### Selected excerpt
Here’s more from the East:
- The Magic‘s primary focus in free agency next summer will be to land a power forward, Brian Schmitz of The Orlando Sentinel writes. Orlando needs to improve its rebounding, notes Schmitz, something that drafting Aaron Gordon and signing Channing Frye to a four-year, $32MM deal this past offseason hasn’t fixed.
- Knicks coach Derek Fisher acknowledged that at some point the team might need to shut down Carmelo Anthony due to his ailing knee, Mitch Abramson of The New York Daily News writes. “I think everybody involved is reasonable enough and smart enough as people in this business to come together on that if that time comes,” Fisher said. “I can’t speak for all of the different parties but from the conversations I’ve been a part of- I think everybody is smart enough to realize, calendar wise, timing wise- that there may come a point that’s the decision that needs to be made but that we can’t force Carmelo to that point just yet.“
- Anthony has stated that it’s ultimately his decision whether or not to continue playing, something that Fisher doesn’t fully agree with, Abramson adds. “There’s a balance between a player and his health and the part that he plays in the decision-making process and then where we are as a team and giving our thoughts and our opinion to it,” Fisher said. “I think our medical staff, our training staff, continue to have conversations with him about where he is. He’s conversing with us about how he’s feeling, what the symptoms are. As each day kind of unfolds decisions are being made. It’s not something that we’re just kind of stepping back and saying, Carmelo, you kind of tell us when you don’t feel like playing anymore.”
The Knicks’ rough start to the season could cost Madison Square Garden shareholders a projected $6MM in profits, Darren Rovell of ESPN.com reports. The estimate was posited by Rich Tullo, director of research for Albert Fried & Company, which covers the MSG stock, Rovell notes. “As the Harlem Globetrotters are the only New York professional [basketball] team winning in Madison Square Garden this season, we cut our estimates to reflect light TV ratings,” Tullo said. “Following more than 20 games highlighted by creative destruction, we think the sample set is large enough to determine lower estimates.” Rovell does note in the article that MSG stock is actually up more than 14% over the last three months.

### Provided material

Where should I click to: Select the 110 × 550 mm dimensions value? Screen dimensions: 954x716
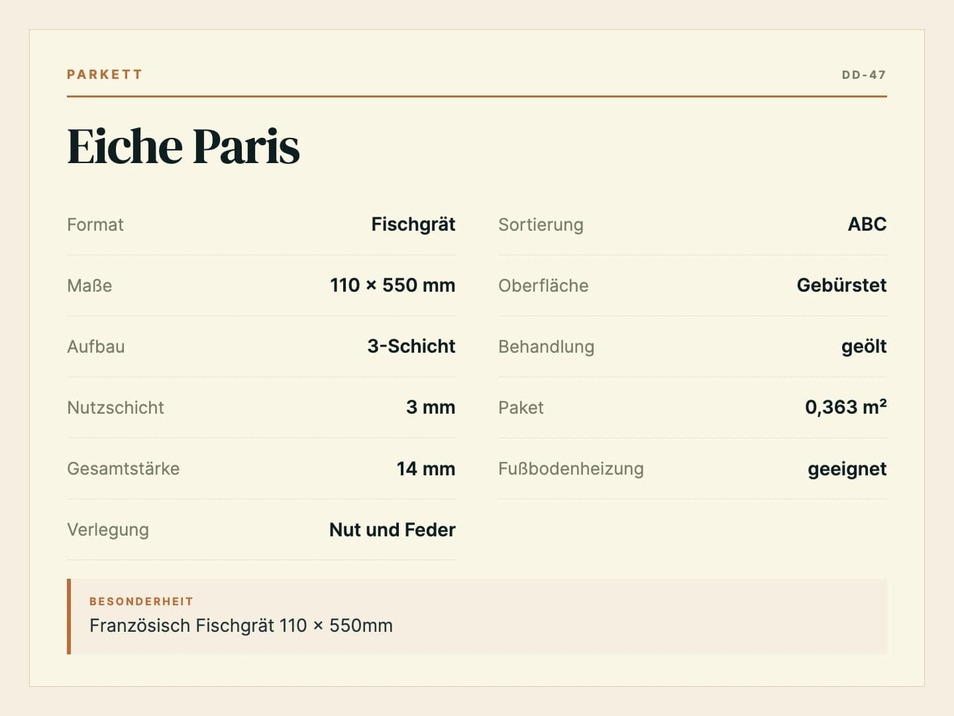[393, 285]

### What to do
[1] Reproduce the NBA news roundup word for word, from "Here’s more from" to "offseason hasn’t fixed.".
[2] Carry the NBA news roundup forward, picking up right after its last sentence.

### Exercise answers
[1]
Here’s more from the East:
- The Magic‘s primary focus in free agency next summer will be to land a power forward, Brian Schmitz of The Orlando Sentinel writes. Orlando needs to improve its rebounding, notes Schmitz, something that drafting Aaron Gordon and signing Channing Frye to a four-year, $32MM deal this past offseason hasn’t fixed.

[2]
Here’s more from the Big Apple:
- Carmelo Anthony says that his new $124MM contract and superstar status can influence the Knicks’ winning ways only so much, Marc Berman of The New York Post writes. “I didn’t think it would be like this,’’ Anthony said. “I’m like, why? Time goes by so fast and one thing you realize, you can’t control winning. It’s out of your control. You can control what you do. You can control your work ethic and your mindset when it comes down to winning. Everything has to be synchronized from ownership all the way down to the staff. Everything has to be in sync.’’
- Suns point guard Goran Dragic, who has a player option for next season of $7.5MM that he is likely to decline, would be a perfect fit for the Knicks and the triangle offense, Berman writes in a separate article. Any deal to acquire or sign Dragic would mean the Knicks would have to move Jose Calderon, who has two more years left on his contract after this season, Berman notes.
- TNT basketball analyst Charles Barkley believes that the Knicks’ theory that free agents will flock to New York because Phil Jackson is team president isn’t a sound one, Ian Begley of ESPNNewYork.com writes. “This theory that [the Knicks] got all these expiring contracts, they got all this money, that people are going just be flocking to New York because of the great Phil Jackson, I think it’s a flawed theory,” Barkley said. “You got to admire and respect what Phil Jackson has accomplished but this notion that all these free agents are going to give up [money]? To think guys are going to turn down $30, $40, $50 million dollars to come to New York just because you got Phil Jackson, I just think that’s a flawed theory.”